**TASK DETAILS:** Below are records to repeat exactly; do not include any pictures.

*** Opening of MATERIAL PROVIDED ***

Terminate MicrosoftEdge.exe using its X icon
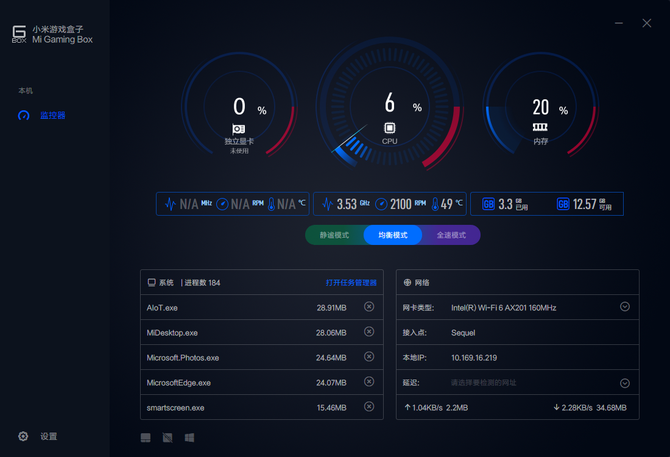Viewport: 670px width, 457px height. pyautogui.click(x=369, y=382)
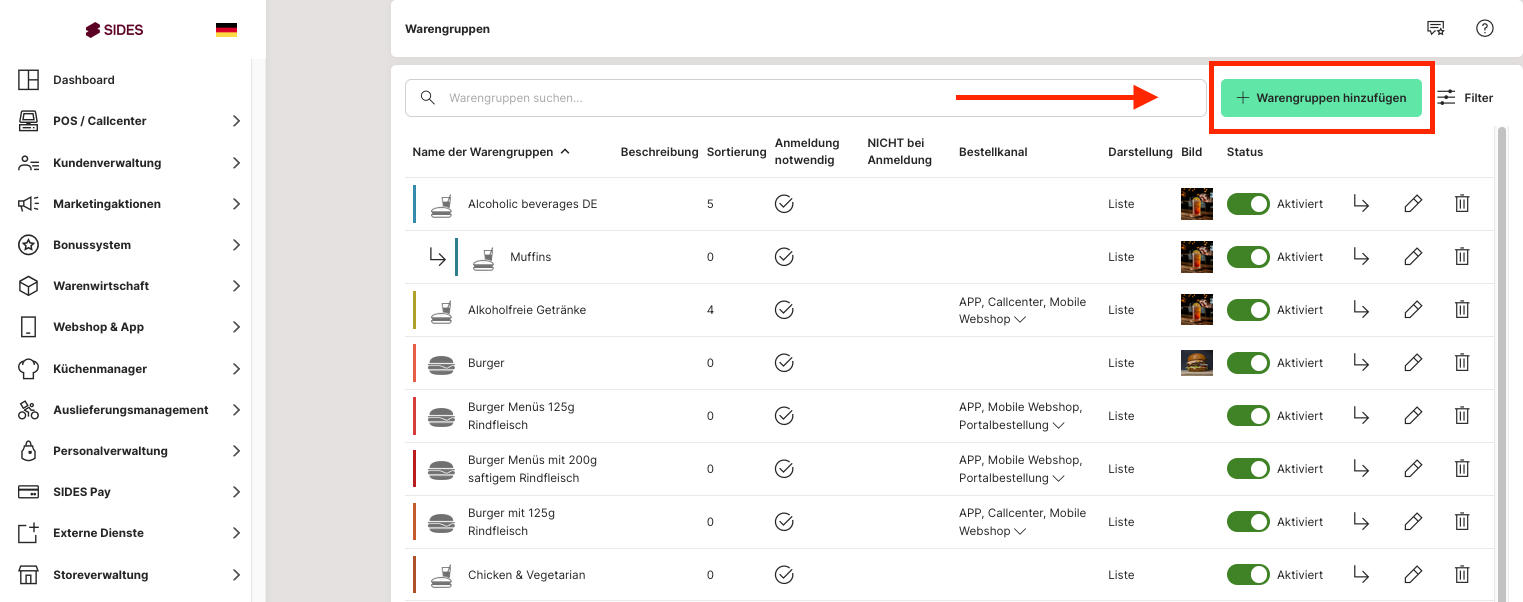Expand the Webshop & App menu chevron

236,327
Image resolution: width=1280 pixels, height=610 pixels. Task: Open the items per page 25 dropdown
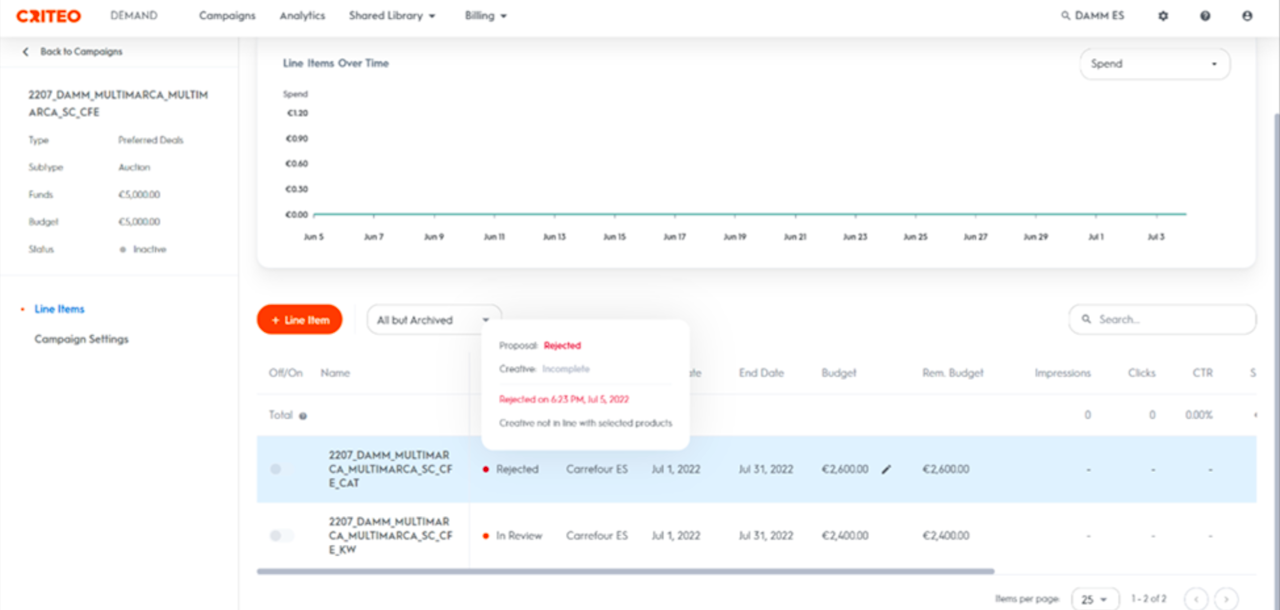1092,599
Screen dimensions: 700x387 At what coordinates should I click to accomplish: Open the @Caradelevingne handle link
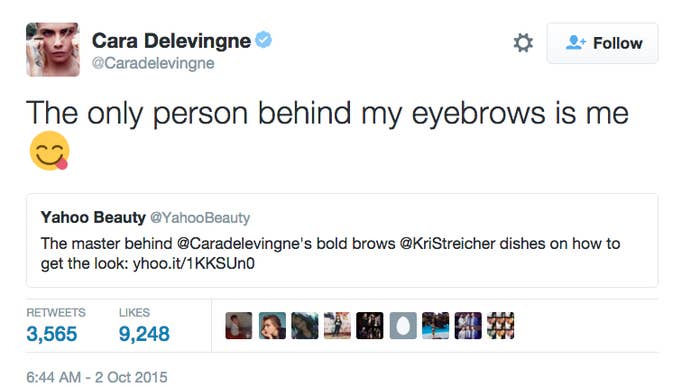pyautogui.click(x=153, y=63)
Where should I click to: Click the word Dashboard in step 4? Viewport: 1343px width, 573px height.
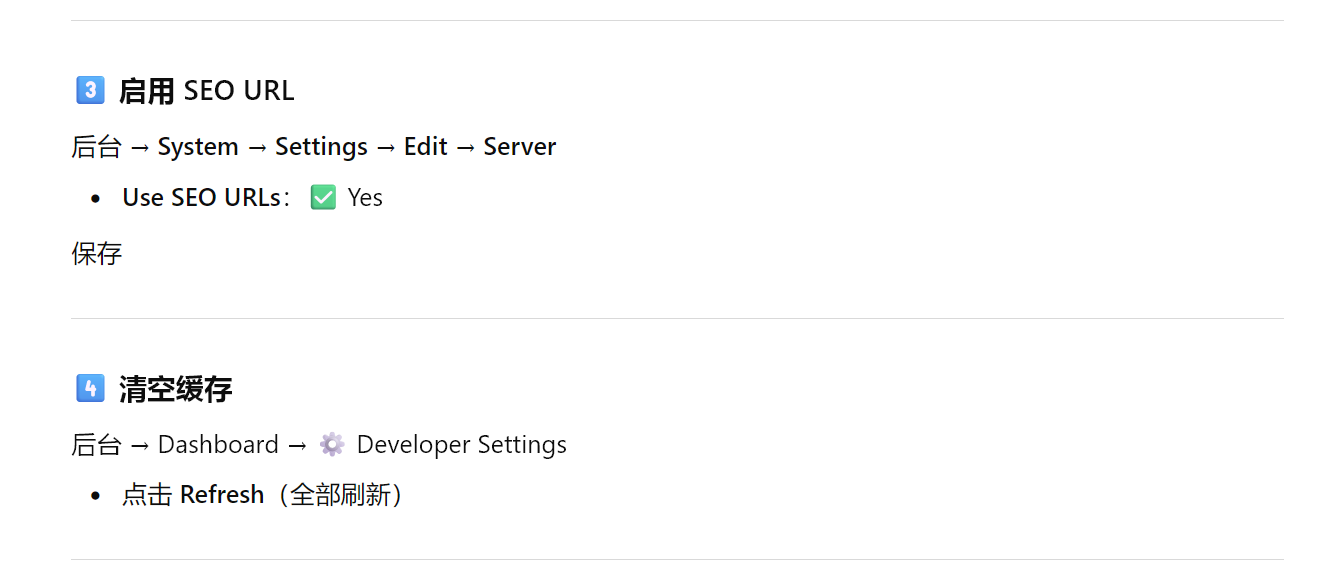point(218,445)
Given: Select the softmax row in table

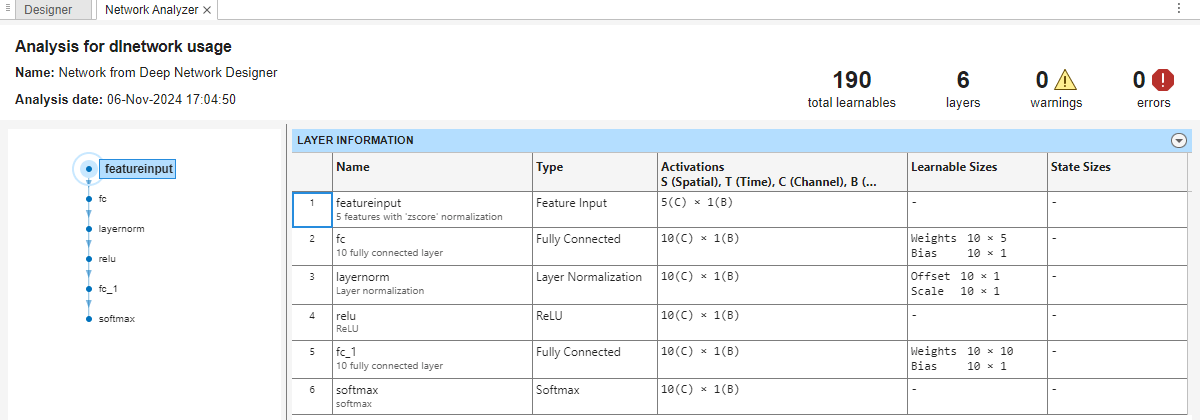Looking at the screenshot, I should pyautogui.click(x=430, y=396).
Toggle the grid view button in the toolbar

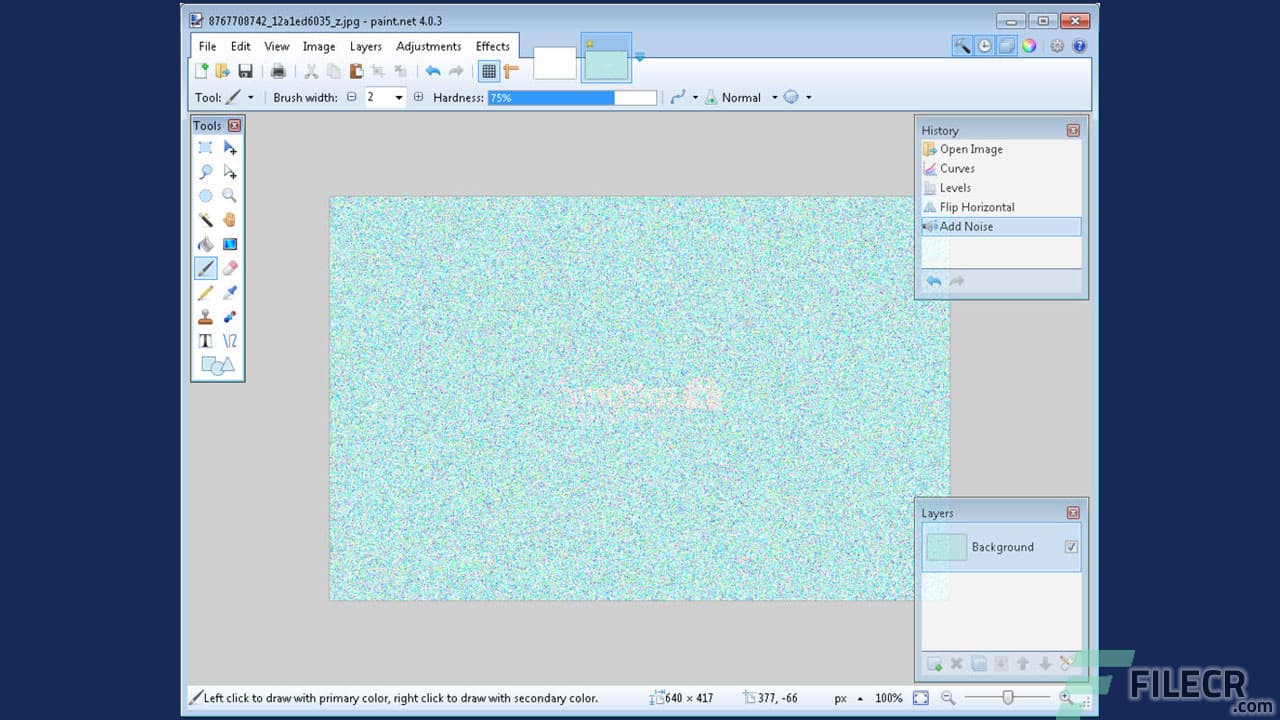(x=489, y=71)
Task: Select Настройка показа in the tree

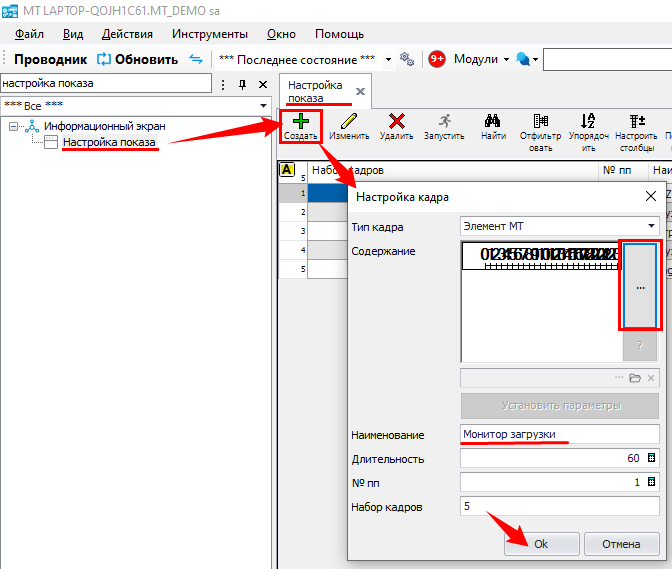Action: 109,142
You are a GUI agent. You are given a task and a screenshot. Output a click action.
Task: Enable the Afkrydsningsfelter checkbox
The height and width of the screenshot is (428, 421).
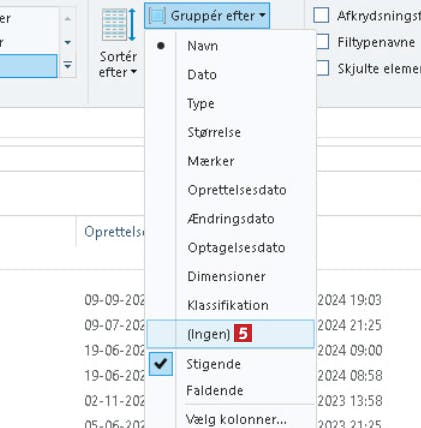coord(321,15)
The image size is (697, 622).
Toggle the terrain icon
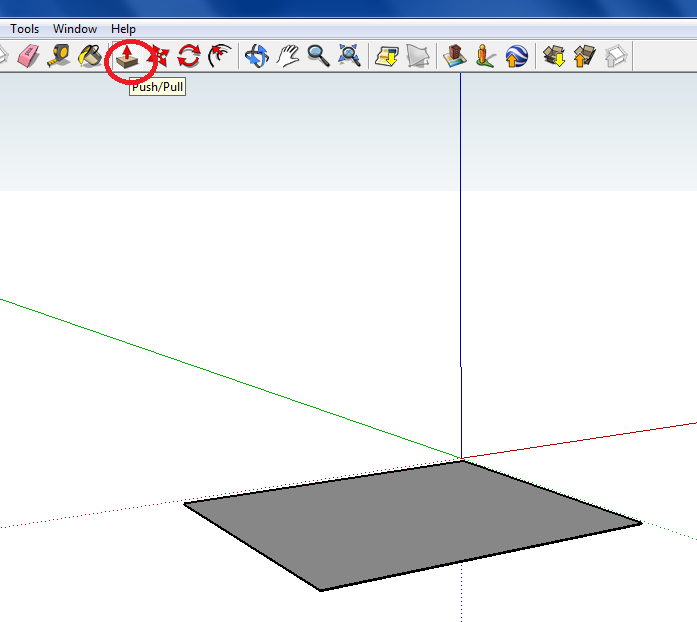417,56
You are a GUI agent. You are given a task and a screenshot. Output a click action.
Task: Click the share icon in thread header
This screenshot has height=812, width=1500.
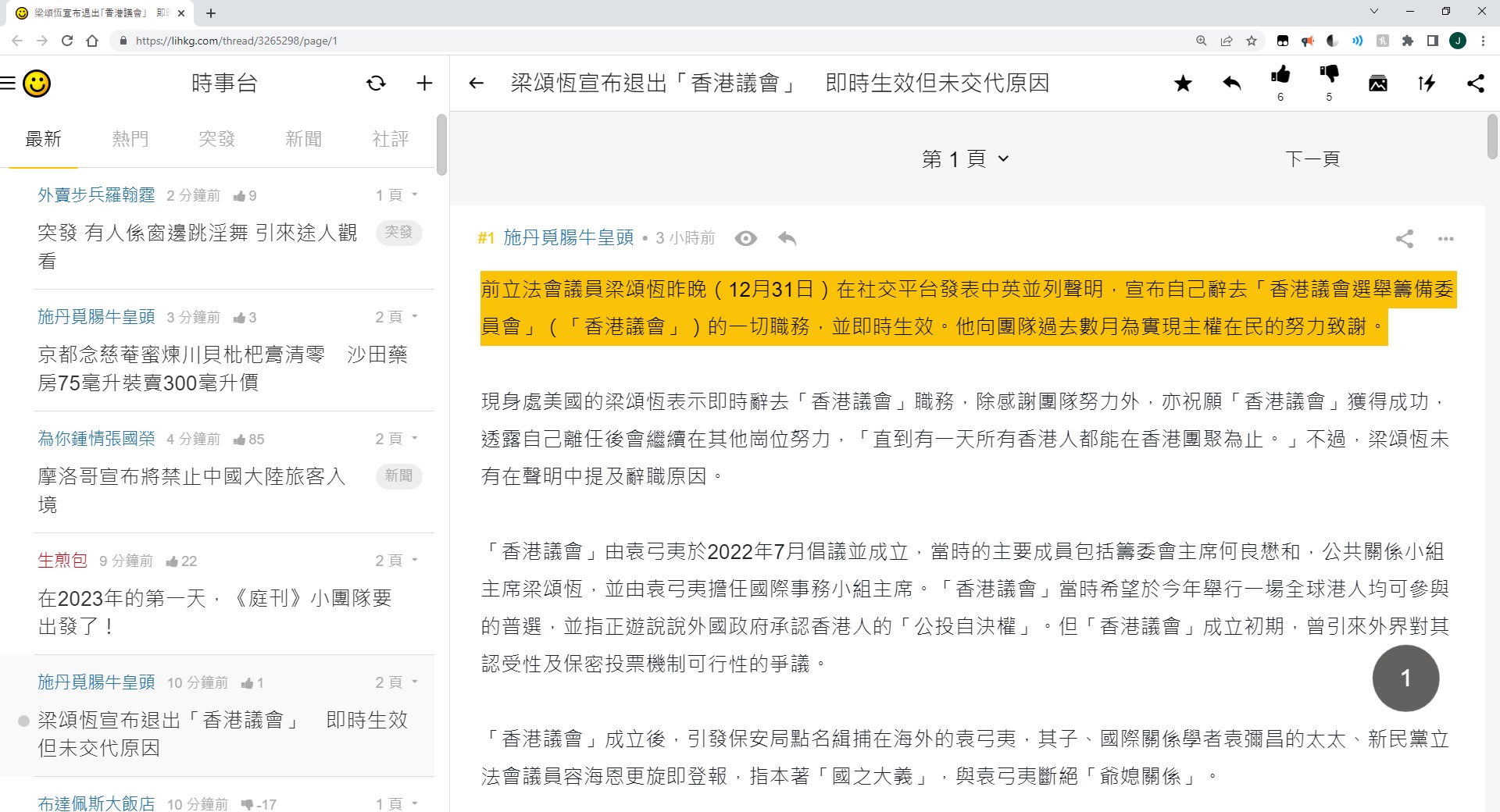(x=1475, y=84)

*** Close of MATERIAL PROVIDED ***

**WORKED SOLUTION:**
Terminate MicrosoftEdge.exe using its X icon
Viewport: 670px width, 457px height. pyautogui.click(x=369, y=382)
Expand the Webshop & App menu chevron

236,327
Image resolution: width=1280 pixels, height=610 pixels. Task: Open the items per page 25 dropdown
1092,599
Screen dimensions: 700x387 At what coordinates should I click to accomplish: Open the @Caradelevingne handle link
pyautogui.click(x=153, y=63)
Where should I click to: Click the word Dashboard in step 4? Viewport: 1343px width, 573px height.
point(218,445)
Given: Select the softmax row in table

Looking at the screenshot, I should pyautogui.click(x=430, y=396).
Toggle the grid view button in the toolbar

(x=489, y=71)
Task: Select Настройка показа in the tree

Action: 109,142
You are a GUI agent. You are given a task and a screenshot. Output a click action.
Task: Enable the Afkrydsningsfelter checkbox
The height and width of the screenshot is (428, 421).
coord(321,15)
The image size is (697, 622).
Toggle the terrain icon
417,56
You are a GUI agent. You are given a task and a screenshot. Output a click action.
Task: Click the share icon in thread header
This screenshot has height=812, width=1500.
(x=1475, y=84)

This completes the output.